I am using a pre-existing universal tested scale to measure a specific construct. The construct is measured through 5 items on a 5 points likert scale. However, I would probably need to change the range of all the items scale from 5 to 7. Would this affect in any way the validity and reliability of the construct?

In fact, I keep seeing researchers changing the points range of items for their own purposes. However, I am not sure whether this would affect in any way the reliability or validity of the scale. Indeed I have been told that this practice is wrong and would negatively affect my analysis.

Furthermore, sometimes I see researchers using even smaller version of the same scale with less items.
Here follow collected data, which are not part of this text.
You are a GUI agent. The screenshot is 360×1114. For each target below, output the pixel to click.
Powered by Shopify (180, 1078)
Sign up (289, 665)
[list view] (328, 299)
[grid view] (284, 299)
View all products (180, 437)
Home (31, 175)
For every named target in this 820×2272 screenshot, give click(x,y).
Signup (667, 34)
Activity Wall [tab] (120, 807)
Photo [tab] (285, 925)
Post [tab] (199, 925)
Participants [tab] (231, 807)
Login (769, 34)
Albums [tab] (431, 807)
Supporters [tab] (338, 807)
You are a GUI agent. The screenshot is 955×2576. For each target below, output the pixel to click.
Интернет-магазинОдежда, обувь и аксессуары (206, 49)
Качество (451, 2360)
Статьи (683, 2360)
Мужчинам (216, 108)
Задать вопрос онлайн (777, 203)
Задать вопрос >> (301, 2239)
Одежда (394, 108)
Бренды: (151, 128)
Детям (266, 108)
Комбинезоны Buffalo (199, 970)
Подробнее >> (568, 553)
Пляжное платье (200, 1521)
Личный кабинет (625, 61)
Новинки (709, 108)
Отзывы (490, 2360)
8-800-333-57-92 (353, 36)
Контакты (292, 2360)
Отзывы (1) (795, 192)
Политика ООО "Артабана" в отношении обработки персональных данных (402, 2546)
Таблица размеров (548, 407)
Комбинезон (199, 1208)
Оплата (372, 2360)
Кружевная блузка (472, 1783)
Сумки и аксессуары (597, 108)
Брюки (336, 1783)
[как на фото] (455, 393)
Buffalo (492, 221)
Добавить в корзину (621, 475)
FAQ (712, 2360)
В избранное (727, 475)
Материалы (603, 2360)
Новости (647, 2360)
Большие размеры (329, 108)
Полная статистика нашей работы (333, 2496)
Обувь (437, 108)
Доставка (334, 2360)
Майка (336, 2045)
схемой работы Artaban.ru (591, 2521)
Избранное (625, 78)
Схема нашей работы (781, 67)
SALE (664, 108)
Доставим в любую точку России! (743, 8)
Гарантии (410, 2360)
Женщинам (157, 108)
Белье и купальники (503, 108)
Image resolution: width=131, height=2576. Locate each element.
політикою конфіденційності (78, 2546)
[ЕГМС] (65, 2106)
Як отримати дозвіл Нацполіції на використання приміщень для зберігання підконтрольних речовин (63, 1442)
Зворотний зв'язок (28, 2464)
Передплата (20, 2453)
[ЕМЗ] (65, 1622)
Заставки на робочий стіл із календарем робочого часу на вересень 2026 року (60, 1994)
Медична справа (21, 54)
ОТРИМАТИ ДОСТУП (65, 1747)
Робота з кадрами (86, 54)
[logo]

If that is fine I could possibly changing the point range affect validity and reliability of the scale?


Yes, the number of questions and the number of response categories can change the measurement properties of the scale. Any change to a scale should be evaluated.

Reducing the number of categories might result in a loss of information and increasing the number of categories does not necessarily increases the information or precision of a scale.

Furthermore, a reduction of items is sometimes possible without major loss of information, but again this is something that should be evaluated.

Item response theory (IRT) provides the framework to investigate these issues with scales.


Setting apart subtle issue with face validity (or concept close to the coverage and acceptability of the questionnaire), changing the number of response options will likely affect the variance of the response pattern matrix, hence any estimate for the internal consistency of the scale (Cronbach alpha or Guttman $\lambda_6$), especially when they are calculated on item variances and total test variance, i.e. using the covariance matrix. Here is a toy example using the R software, where I recode a subscale of a personality inventory originally scored on a 6-point scale to a 3-point scale:


## personality test: Agreeableness, Conscientiousness,
## Extraversion, Neuroticism, and Opennness.
## 25 items (5 factors) scored on a 6-point response scale:
## 1 Very Inaccurate 2 Moderately Inaccurate 3 Slightly Inaccurate
## 4 Slightly Accurate 5 Moderately Accurate 6 Very Accurate.

d <- bfi[,1:5]
apply(d, 2, var, na.rm = TRUE)
#       A1       A2       A3       A4       A5
# 1.981724 1.373631 1.694771 2.189313 1.583853
alpha(d, check.keys = TRUE)
# 0.70 95% CI [0.69; 0.72]

recode <- function(x) {
  x[x == 1] <- 2
  x[x == 4] <- 3
  x[x == 5 | x == 6] <- 4

d2 <- as.data.frame(lapply(d, recode))
apply(d2, 2, var, na.rm = TRUE)
#        A1        A2        A3        A4        A5
# 0.4690391 0.3601790 0.4379549 0.4969999 0.4260348
alpha(d2, check.keys = TRUE)
# 0.66 [0.64; 0.68]

So, the Cronbach alpha drops down just because I (artificially) reduced the variance of item and total score.

Moreover, although there are lot of debates about the optimal number of response options for Likert-type items (5 to 7 appear to be the most frequently solution), the problem is not so much how it affects the reliability of scale scores or internal consistency as how it affects the problems of transition from one response modality to another, in probabilistic terms, which are known as threshold reversals in, e.g., the Partial Credit Model.